How to Prepare an ERD


Step 1
Let us take a very simple example and we try to reach a fully organized database from it. Let us look at the following simple statement:
A boy eats an ice cream.

This is a description of a real word activity, and we may consider the above statement as a written document (very short, of course).

Step 2
Now we have to prepare the ERD. Before doing that we have to process the statement a little. We can see that the sentence contains a subject (boy), an object (ice cream) and a verb (eats) that defines the relationship between the subject and the object. Consider the nouns as entities (boy and ice cream) and the verb (eats) as a relationship. To plot them in the diagram, put the nouns within rectangles and the relationship within a diamond. Also, show the relationship with a directed arrow, starting from the subject entity (boy) towards the object entity (ice cream).
  
Well, fine.
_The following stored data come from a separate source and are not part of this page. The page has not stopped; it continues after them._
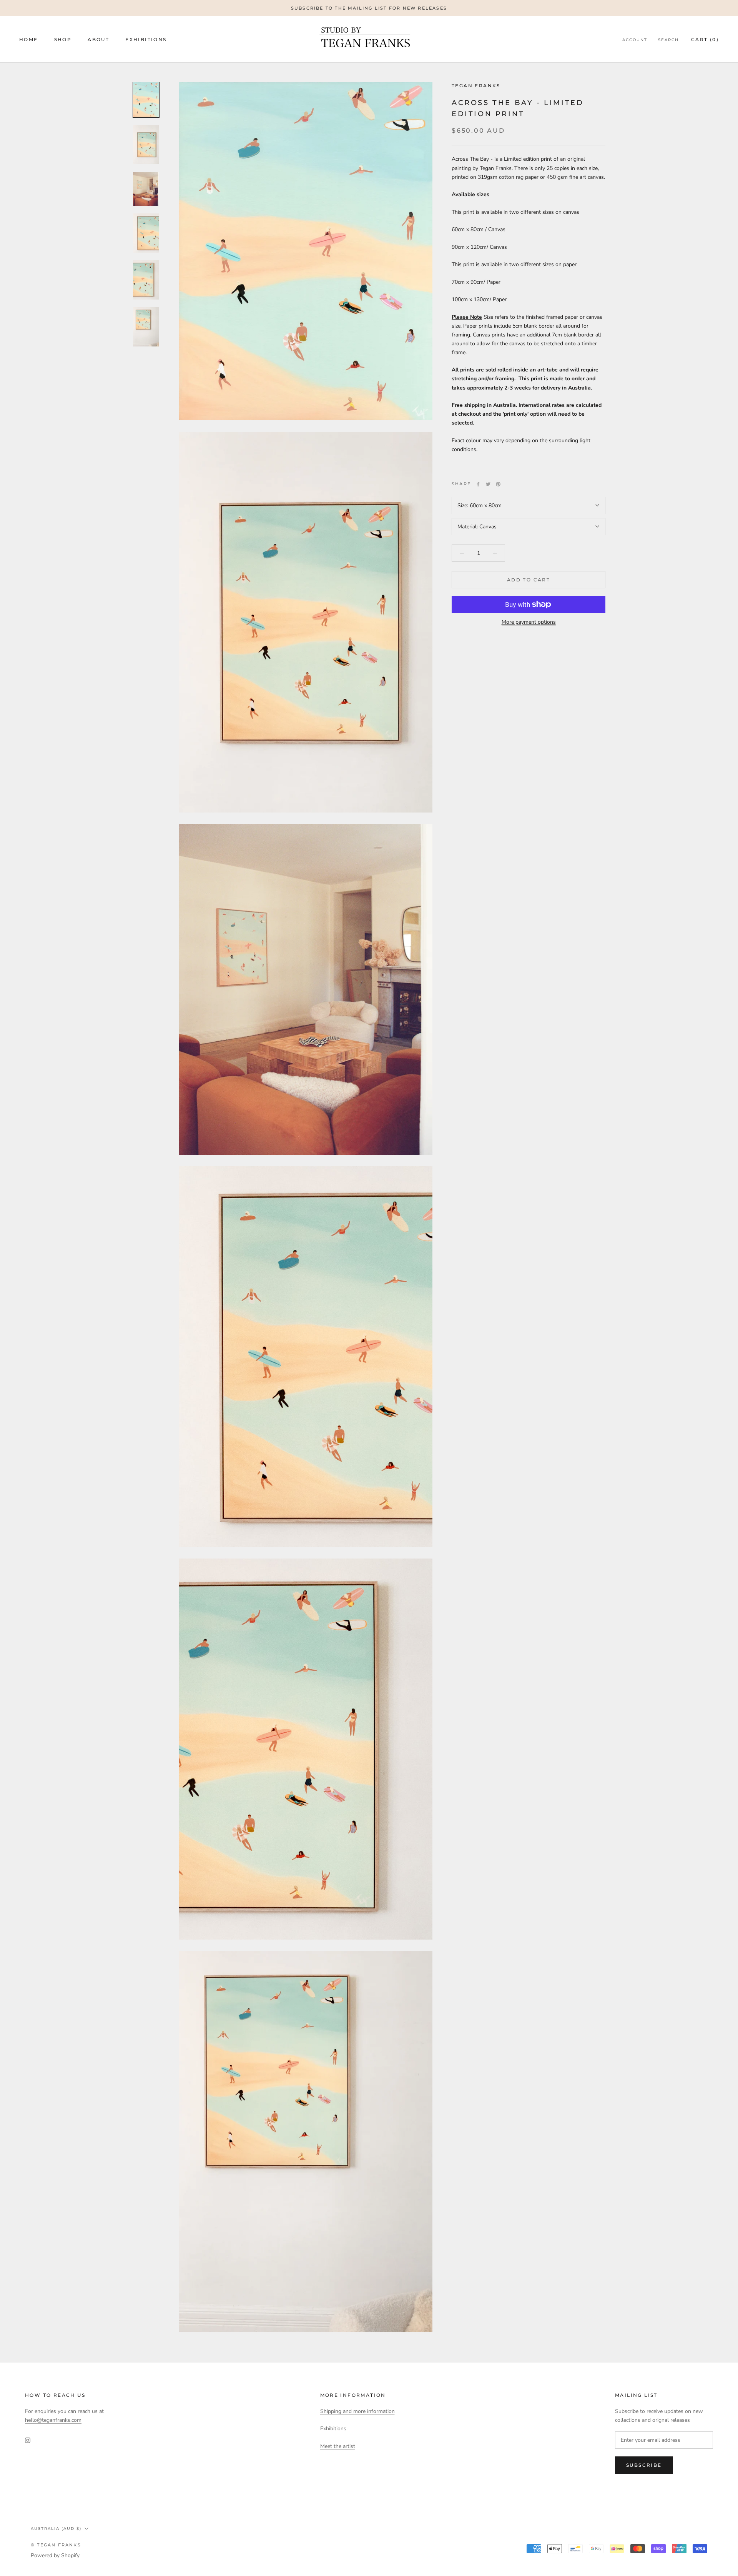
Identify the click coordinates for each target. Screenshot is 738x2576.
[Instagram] (27, 2439)
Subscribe (644, 2465)
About (98, 39)
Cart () (705, 39)
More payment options (529, 622)
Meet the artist (337, 2446)
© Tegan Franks (56, 2545)
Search (668, 39)
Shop (63, 39)
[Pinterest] (498, 484)
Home (28, 39)
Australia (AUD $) (56, 2528)
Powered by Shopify (55, 2555)
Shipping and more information (357, 2411)
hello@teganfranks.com (53, 2420)
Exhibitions (145, 39)
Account (634, 39)
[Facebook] (478, 484)
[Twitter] (488, 484)
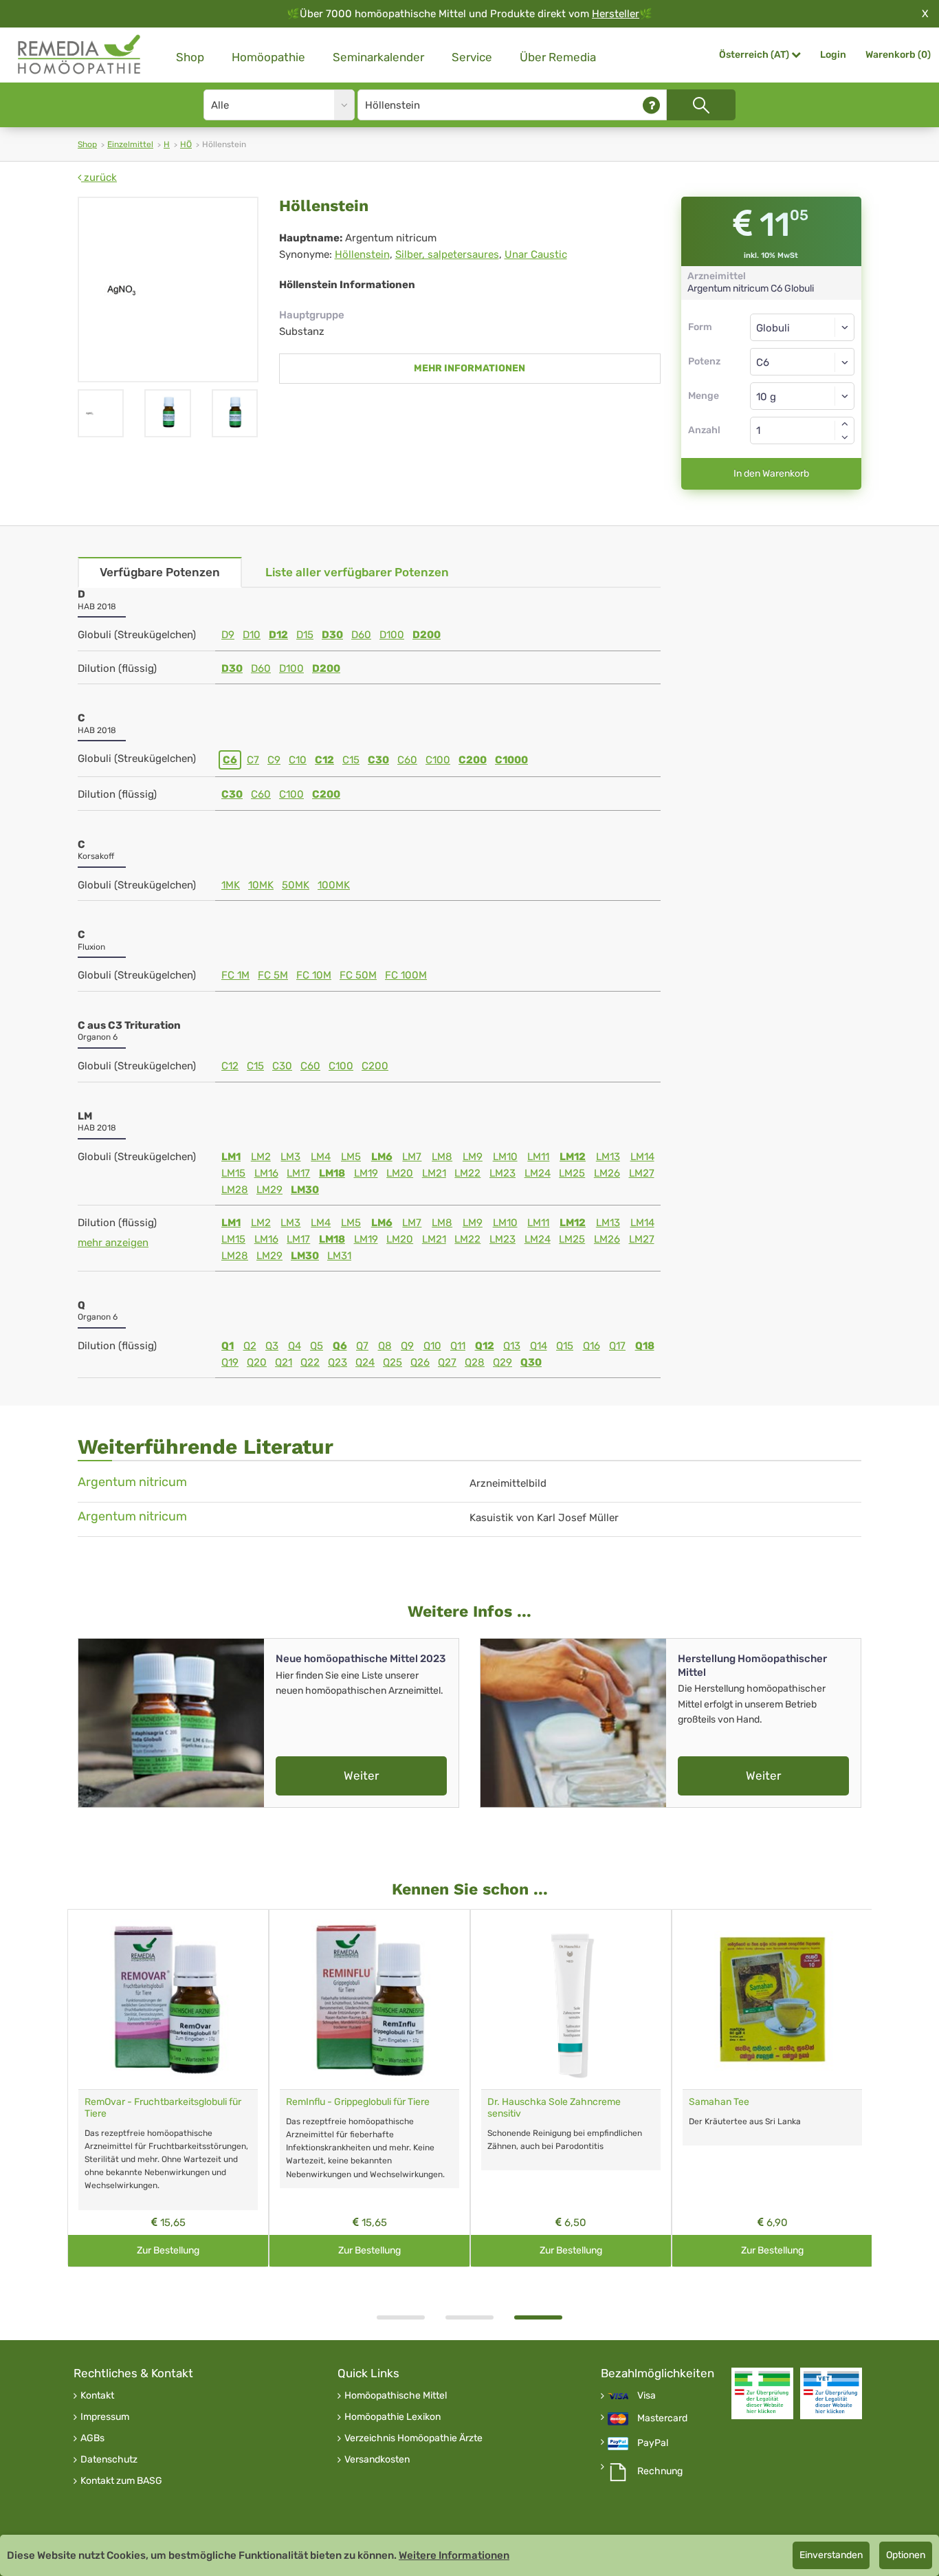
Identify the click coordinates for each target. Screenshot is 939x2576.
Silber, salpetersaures (447, 254)
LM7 (411, 1156)
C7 (253, 760)
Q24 (365, 1362)
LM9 (473, 1156)
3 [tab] (538, 2317)
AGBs (92, 2438)
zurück (99, 177)
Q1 (227, 1346)
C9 (273, 760)
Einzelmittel (130, 144)
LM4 (321, 1156)
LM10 (505, 1156)
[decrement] (844, 437)
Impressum (104, 2417)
Up to this point the ERD shows how boy and ice cream are related. Now, every boy must have a name, address, phone number etc. and every ice cream has a manufacturer, flavor, price etc. Without these the diagram is not complete. These items which we mentioned here are known as attributes, and they must be incorporated in the ERD as connected ovals.
  

But can only entities have attributes? Certainly not. If we want then the relationship must have their attributes too. These attribute do not inform anything more either about theboy or the ice cream, but they provide additional information about the relationships between the boy and the ice cream.
  

Step 3
We are almost complete now. If you look carefully, we now have defined structures for at least three tables like the following:
Boy
Name
Address
Phone

Ice Cream
Manufacturer
Flavor
Price

Eats
Date
Time

However, this is still not a working database, because by definition, database should be “collection of related tables.” To make them connected, the tables must have some common attributes. If we chose the attribute Name of the Boy table to play the role of the common attribute, then the revised structure of the above tables become something like the following.
Boy
Name
Address
Phone

Ice Cream
Manufacturer
Flavor
Price
Name

Eats
Date
Time
Name

This is as complete as it can be. We now have information about the boy, about the ice cream he has eaten and about the date and time when the eating was done.